• _Supplied information_
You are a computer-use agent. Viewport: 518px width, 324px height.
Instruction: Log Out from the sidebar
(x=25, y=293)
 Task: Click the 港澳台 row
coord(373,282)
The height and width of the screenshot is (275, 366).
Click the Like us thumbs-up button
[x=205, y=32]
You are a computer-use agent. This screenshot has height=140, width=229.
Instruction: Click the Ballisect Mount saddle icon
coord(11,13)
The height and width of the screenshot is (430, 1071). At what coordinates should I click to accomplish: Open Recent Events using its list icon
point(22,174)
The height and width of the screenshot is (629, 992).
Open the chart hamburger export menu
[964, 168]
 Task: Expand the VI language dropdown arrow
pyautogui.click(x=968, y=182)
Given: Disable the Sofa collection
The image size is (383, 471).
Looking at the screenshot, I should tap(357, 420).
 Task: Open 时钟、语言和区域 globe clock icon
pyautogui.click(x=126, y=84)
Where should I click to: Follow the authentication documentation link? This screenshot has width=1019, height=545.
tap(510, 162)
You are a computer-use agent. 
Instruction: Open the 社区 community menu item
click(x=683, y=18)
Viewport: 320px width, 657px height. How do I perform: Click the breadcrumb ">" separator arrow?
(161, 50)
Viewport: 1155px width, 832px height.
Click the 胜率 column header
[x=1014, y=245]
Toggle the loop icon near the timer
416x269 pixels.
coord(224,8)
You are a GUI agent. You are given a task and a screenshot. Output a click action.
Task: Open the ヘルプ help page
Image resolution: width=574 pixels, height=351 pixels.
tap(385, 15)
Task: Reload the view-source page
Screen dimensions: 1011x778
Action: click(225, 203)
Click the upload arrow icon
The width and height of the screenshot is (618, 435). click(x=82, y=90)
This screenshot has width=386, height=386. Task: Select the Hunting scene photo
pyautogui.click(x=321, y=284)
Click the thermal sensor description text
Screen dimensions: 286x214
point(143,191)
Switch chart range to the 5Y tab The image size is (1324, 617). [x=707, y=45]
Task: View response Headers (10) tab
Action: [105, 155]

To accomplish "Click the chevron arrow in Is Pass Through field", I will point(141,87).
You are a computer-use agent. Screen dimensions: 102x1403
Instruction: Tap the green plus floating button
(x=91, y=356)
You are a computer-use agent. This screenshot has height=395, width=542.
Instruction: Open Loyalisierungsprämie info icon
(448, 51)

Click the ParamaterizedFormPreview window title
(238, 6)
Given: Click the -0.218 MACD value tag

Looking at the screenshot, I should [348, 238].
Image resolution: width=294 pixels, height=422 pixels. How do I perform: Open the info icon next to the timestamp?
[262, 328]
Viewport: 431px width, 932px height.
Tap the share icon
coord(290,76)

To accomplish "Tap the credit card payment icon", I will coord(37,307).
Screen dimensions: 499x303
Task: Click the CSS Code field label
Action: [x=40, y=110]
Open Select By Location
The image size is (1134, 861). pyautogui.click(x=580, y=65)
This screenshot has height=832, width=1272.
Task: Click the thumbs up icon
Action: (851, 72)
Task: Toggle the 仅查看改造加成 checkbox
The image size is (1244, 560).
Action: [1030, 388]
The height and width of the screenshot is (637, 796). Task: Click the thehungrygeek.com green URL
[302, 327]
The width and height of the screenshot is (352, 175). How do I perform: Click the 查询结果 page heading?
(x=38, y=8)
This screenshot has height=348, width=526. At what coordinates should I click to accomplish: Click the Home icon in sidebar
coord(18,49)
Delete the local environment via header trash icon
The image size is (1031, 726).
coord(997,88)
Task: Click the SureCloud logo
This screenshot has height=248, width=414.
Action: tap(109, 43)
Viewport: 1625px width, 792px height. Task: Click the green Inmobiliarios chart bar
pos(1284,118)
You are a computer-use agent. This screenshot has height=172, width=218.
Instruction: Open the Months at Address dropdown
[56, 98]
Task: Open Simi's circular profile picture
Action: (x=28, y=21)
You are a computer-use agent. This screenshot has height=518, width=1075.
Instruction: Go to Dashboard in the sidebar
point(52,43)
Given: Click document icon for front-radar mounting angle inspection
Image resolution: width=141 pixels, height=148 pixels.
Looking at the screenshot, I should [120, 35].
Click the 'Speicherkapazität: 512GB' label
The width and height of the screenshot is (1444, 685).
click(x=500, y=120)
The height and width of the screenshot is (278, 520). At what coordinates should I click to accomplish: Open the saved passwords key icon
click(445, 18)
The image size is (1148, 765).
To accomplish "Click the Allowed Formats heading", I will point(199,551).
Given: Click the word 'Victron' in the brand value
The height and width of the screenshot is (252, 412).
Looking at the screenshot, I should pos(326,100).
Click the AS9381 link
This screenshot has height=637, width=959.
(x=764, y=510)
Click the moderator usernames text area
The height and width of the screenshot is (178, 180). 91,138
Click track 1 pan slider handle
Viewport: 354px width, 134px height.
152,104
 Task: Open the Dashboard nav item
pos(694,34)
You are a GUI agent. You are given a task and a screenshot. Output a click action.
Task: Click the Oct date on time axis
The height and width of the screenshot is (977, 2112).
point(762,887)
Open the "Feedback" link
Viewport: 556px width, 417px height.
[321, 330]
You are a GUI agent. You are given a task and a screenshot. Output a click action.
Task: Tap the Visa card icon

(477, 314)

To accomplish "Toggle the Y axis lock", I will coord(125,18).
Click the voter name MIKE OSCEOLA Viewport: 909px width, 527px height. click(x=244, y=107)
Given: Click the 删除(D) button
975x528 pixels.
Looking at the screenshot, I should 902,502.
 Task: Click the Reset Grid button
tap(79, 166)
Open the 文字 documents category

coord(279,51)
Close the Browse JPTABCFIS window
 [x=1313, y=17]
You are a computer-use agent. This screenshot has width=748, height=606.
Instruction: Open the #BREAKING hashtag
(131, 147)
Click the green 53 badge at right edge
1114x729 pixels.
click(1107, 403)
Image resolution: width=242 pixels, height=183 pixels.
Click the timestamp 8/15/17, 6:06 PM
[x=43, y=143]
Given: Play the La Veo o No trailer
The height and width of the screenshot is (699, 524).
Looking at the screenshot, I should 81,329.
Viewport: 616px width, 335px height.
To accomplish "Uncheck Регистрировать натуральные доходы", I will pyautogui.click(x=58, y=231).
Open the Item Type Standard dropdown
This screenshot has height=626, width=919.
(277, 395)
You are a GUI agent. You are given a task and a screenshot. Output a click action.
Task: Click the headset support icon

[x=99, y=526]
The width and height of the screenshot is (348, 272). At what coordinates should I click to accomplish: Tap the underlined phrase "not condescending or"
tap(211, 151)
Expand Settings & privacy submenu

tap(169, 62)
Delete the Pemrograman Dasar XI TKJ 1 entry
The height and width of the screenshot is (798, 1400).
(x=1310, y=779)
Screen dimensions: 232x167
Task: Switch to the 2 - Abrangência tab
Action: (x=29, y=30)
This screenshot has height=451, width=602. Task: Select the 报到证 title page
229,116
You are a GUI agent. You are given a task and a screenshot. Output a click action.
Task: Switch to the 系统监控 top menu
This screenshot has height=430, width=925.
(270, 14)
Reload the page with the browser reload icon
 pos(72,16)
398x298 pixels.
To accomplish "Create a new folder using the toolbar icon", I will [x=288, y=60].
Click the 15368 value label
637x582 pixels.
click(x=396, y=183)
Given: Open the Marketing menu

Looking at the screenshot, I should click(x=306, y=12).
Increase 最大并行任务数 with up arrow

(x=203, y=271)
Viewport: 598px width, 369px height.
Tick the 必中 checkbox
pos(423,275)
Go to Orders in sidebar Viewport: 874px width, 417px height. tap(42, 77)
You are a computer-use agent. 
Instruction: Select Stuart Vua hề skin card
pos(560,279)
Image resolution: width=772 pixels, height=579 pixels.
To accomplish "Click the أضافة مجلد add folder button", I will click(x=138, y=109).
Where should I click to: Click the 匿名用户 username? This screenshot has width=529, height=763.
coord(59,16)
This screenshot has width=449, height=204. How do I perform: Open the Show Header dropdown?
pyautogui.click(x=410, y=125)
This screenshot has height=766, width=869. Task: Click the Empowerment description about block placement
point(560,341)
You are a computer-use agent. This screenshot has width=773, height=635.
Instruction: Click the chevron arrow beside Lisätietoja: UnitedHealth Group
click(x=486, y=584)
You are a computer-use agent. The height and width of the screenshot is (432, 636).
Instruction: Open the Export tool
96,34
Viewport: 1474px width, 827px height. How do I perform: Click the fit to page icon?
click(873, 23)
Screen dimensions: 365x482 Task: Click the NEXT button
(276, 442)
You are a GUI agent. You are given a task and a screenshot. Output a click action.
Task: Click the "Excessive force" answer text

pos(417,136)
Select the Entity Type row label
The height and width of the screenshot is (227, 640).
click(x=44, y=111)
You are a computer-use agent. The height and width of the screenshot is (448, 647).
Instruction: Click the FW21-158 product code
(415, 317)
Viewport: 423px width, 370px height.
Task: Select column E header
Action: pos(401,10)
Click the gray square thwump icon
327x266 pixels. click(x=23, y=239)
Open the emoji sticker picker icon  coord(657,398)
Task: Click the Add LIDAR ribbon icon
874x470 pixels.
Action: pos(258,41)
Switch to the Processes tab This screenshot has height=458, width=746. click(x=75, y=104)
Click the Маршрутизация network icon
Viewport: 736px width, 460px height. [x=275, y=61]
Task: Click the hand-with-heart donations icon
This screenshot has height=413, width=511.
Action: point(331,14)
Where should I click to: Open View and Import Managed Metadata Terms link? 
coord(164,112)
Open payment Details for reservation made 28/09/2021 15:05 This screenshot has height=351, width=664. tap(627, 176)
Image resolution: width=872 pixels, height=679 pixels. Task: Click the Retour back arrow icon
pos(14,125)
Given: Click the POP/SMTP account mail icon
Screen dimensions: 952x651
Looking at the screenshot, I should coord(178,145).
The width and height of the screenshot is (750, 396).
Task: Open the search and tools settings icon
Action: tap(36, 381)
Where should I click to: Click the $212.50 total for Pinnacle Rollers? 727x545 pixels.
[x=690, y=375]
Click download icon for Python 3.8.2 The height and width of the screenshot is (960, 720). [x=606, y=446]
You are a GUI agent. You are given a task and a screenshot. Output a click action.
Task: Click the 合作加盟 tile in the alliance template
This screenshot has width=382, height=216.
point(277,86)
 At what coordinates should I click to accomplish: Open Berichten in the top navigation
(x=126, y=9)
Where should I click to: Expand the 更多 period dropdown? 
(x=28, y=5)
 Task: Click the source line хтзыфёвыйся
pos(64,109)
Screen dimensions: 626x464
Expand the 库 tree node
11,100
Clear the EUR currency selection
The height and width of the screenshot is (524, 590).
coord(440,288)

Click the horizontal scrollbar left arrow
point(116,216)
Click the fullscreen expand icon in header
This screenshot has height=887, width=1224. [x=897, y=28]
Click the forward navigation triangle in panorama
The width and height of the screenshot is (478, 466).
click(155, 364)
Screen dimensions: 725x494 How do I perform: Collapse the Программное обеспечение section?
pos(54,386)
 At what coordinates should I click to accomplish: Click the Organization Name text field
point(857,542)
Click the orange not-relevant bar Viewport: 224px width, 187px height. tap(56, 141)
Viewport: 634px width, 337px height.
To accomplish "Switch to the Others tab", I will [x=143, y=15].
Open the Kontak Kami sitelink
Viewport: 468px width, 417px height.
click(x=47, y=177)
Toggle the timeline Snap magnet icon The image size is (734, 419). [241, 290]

• _The problem_
Once you have identified the lines above that contain "axis", copy each of them.

• _Exercise solution_
Task: Click the Oct date on time axis
To accomplish "Toggle the Y axis lock", I will coord(125,18).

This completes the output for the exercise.